— WHAT NEEDS TO BE DONE —
Reproduce word for word the lines between those holding "AB型男性の思考・性格傾向。AB型のボクが教えます！1 (136, 2082)" and "[feedlyで更新情報を購読] (159, 999)", inclusive, and nothing else from the data below.

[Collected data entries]
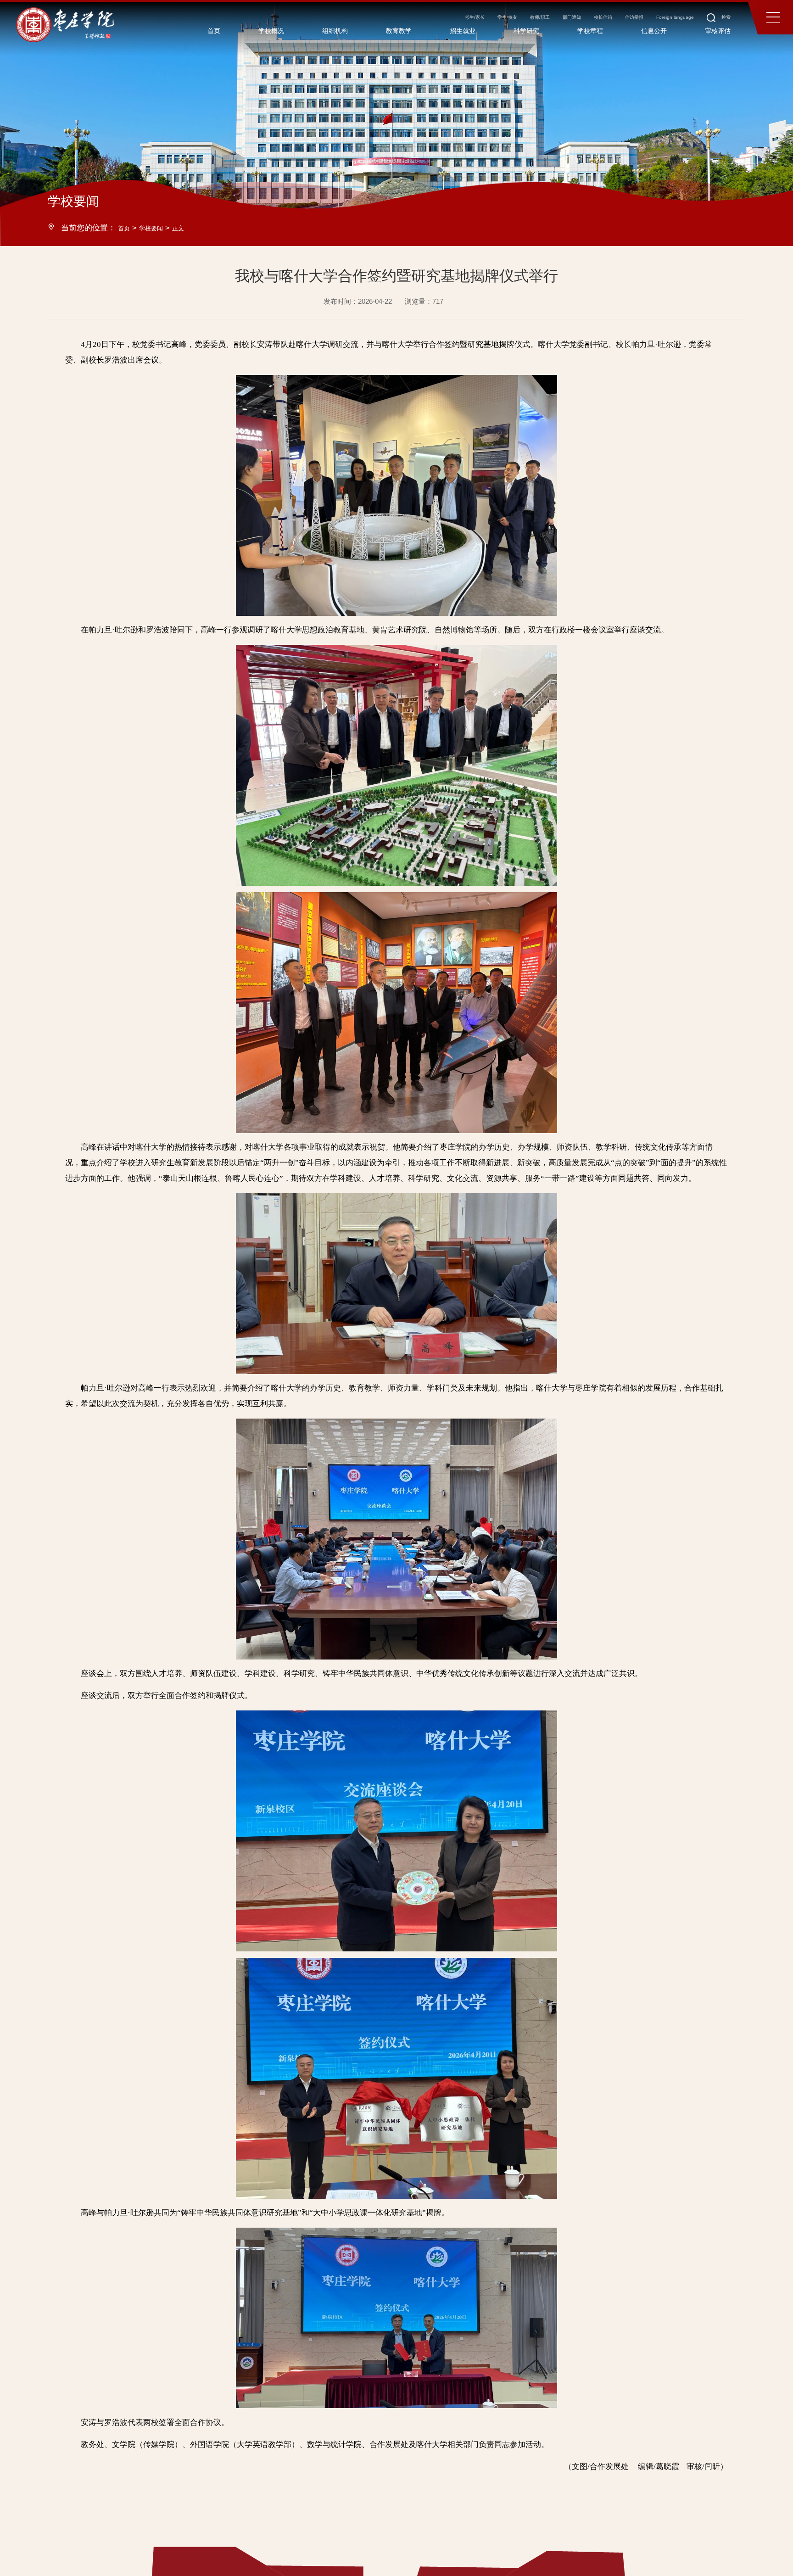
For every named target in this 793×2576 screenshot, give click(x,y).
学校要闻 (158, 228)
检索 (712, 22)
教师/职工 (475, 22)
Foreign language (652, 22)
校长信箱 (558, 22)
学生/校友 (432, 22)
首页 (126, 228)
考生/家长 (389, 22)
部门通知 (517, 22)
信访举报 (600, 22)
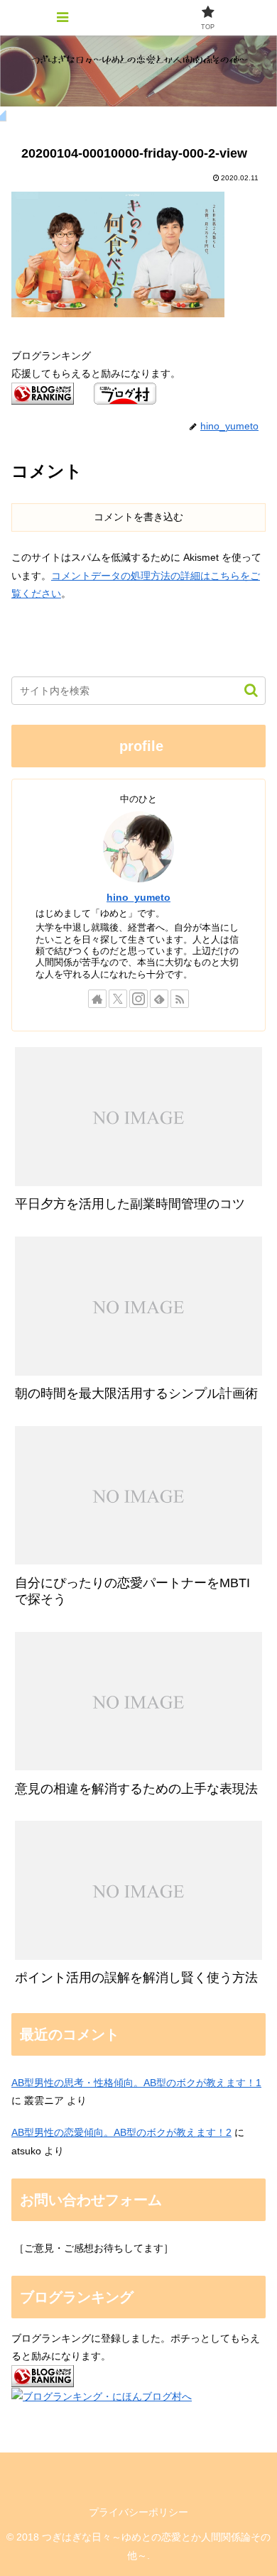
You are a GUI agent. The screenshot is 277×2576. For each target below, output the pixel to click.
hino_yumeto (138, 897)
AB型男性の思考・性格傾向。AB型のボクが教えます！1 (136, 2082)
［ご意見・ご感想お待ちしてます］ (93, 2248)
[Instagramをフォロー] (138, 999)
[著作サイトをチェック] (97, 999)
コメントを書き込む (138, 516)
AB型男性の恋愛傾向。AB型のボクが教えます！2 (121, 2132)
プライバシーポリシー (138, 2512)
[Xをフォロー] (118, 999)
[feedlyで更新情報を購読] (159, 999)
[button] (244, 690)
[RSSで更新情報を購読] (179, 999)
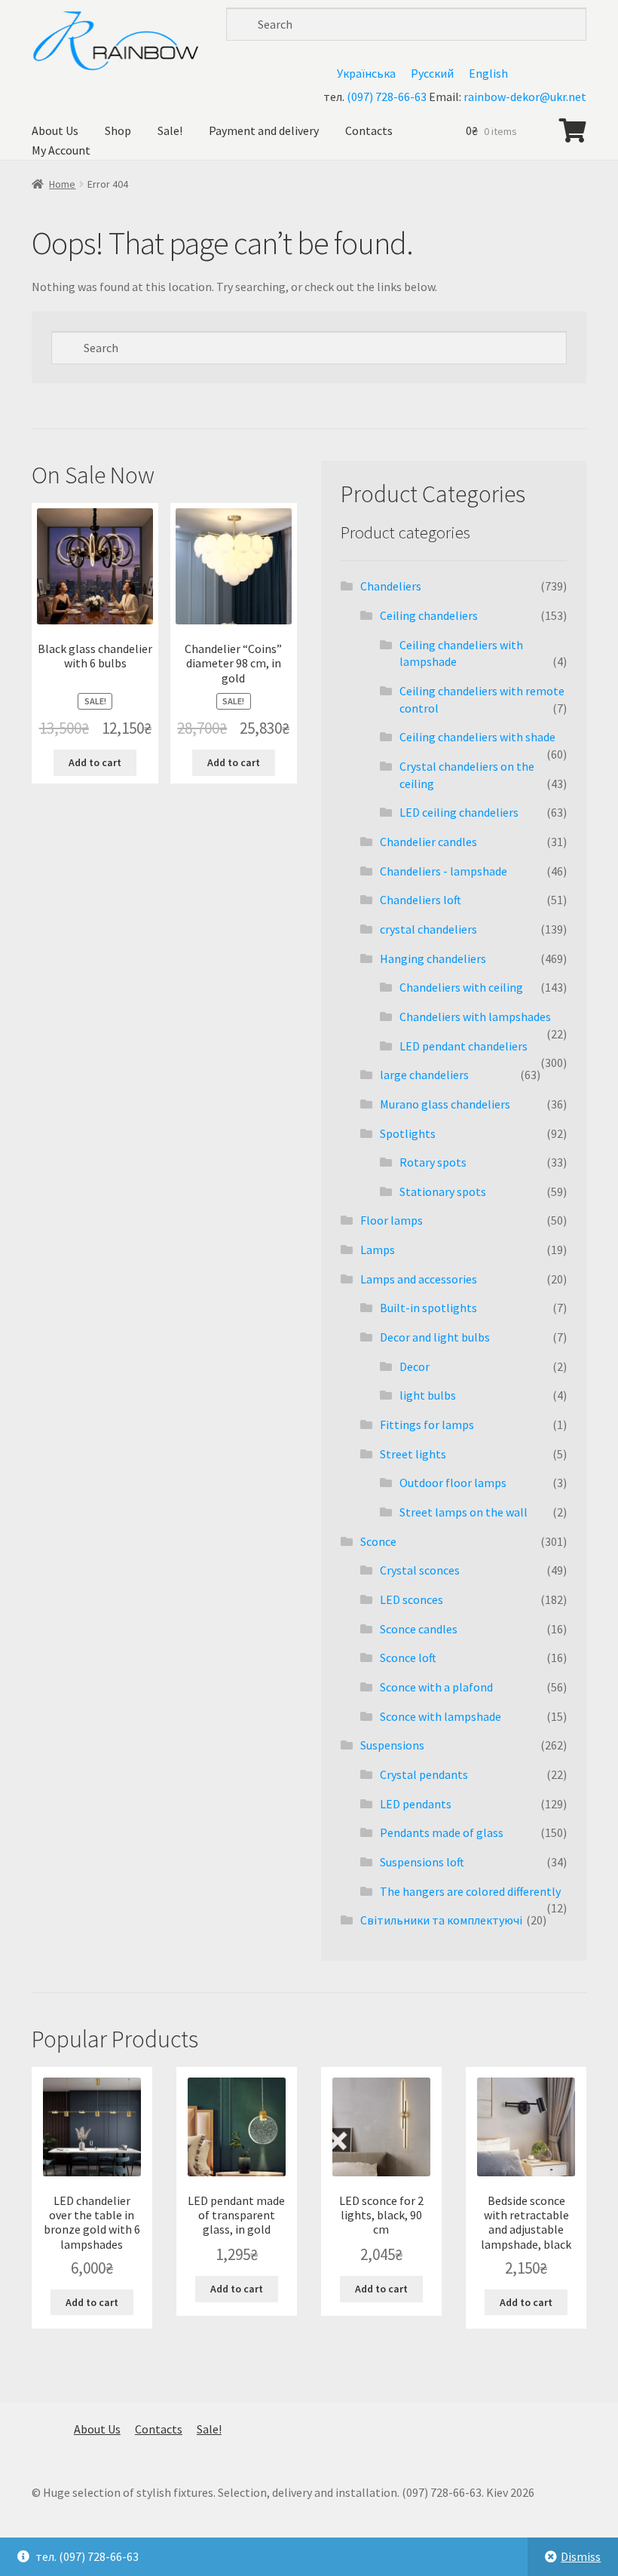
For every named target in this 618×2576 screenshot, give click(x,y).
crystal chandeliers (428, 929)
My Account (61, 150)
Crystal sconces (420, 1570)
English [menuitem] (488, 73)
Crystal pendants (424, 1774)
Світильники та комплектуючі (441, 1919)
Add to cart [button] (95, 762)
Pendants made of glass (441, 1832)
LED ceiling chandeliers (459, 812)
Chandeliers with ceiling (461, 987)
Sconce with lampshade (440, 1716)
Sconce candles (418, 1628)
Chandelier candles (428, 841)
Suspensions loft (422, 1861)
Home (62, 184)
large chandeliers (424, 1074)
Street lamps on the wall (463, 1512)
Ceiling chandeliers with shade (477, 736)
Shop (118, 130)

— SOLUTION TO THIS PROBLEM —
AB型男性の思考・性格傾向。AB型のボクが教えます！1 (136, 2082)
［ご意見・ご感想お待ちしてます］ (93, 2248)
[Instagramをフォロー] (138, 999)
[著作サイトをチェック] (97, 999)
コメントを書き込む (138, 516)
AB型男性の恋愛傾向。AB型のボクが教えます！2 (121, 2132)
プライバシーポリシー (138, 2512)
[Xをフォロー] (118, 999)
[feedlyで更新情報を購読] (159, 999)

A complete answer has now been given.